INSTRUCTIONS FOR THE TASK: Copy all the lines of the listing below exactly. Skip the images.

··· EXTRACTED RECORDS

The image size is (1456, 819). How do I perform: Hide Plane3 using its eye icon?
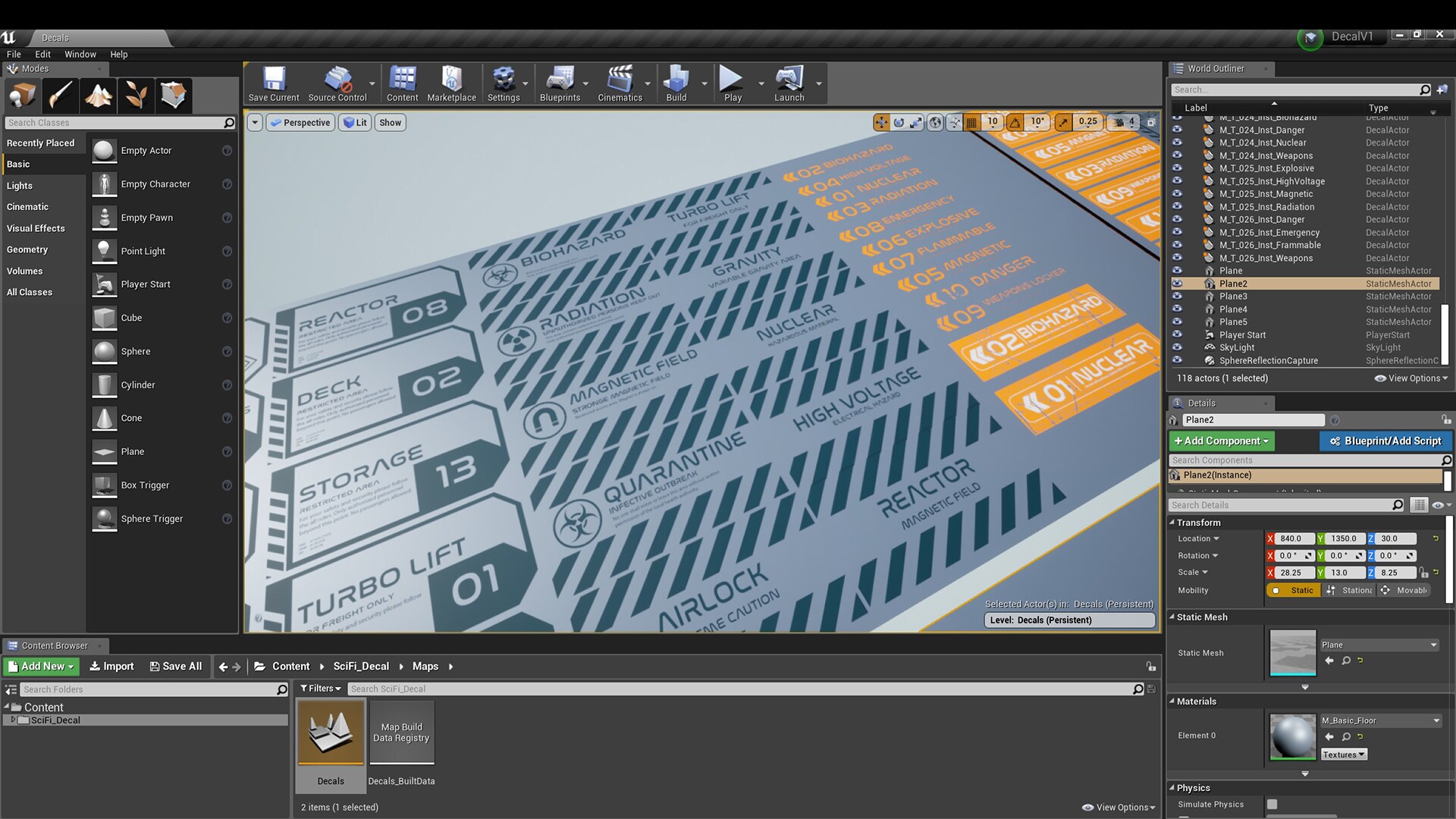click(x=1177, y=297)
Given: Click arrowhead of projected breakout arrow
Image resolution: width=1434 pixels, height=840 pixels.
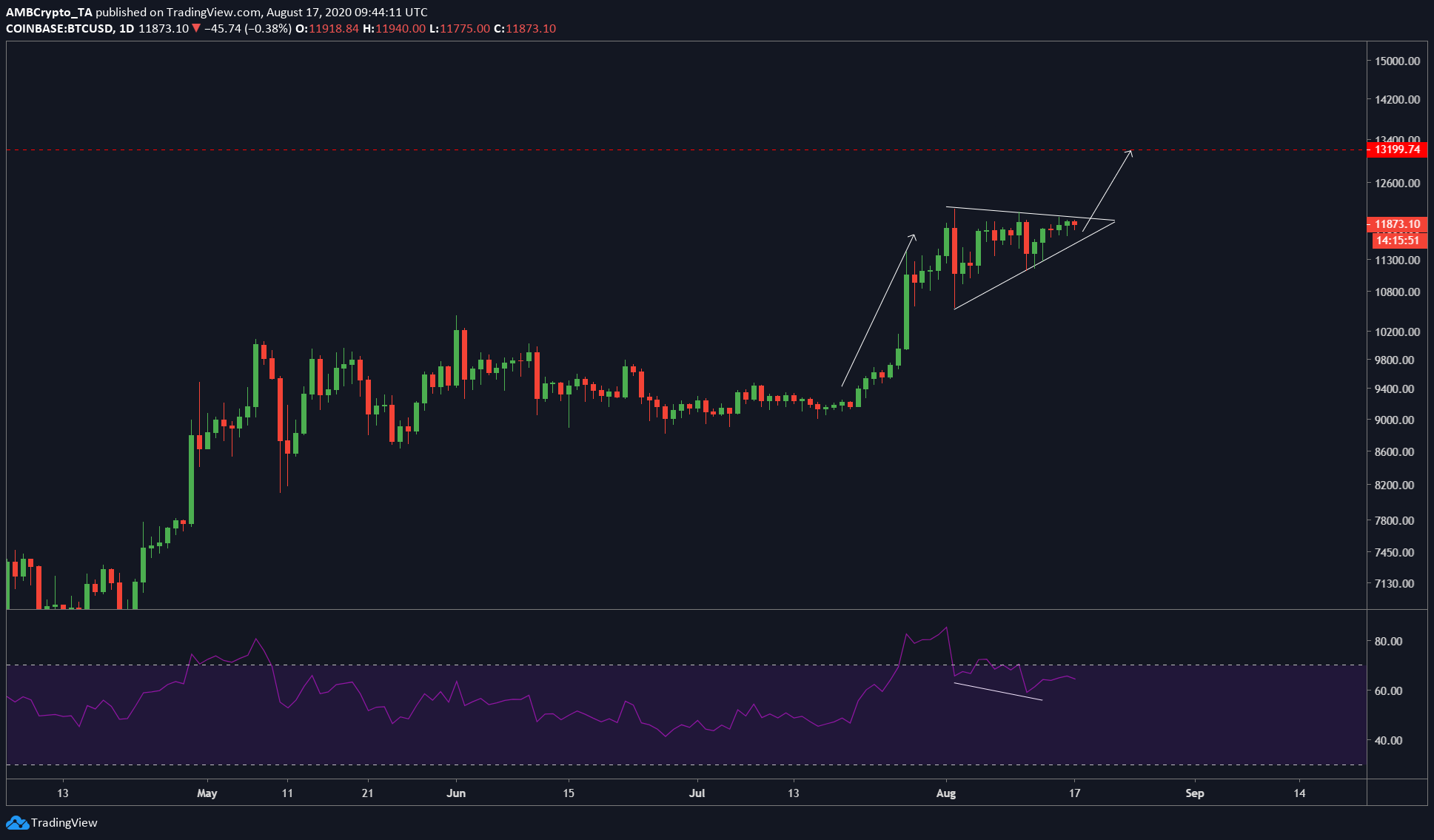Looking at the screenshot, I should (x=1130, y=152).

······

OUTPUT FOR THIS TASK:
The image size is (1456, 819). How do I perform: Hide Plane3 using its eye icon?
click(x=1177, y=297)
Given: Click arrowhead of projected breakout arrow
Image resolution: width=1434 pixels, height=840 pixels.
Looking at the screenshot, I should (x=1130, y=152).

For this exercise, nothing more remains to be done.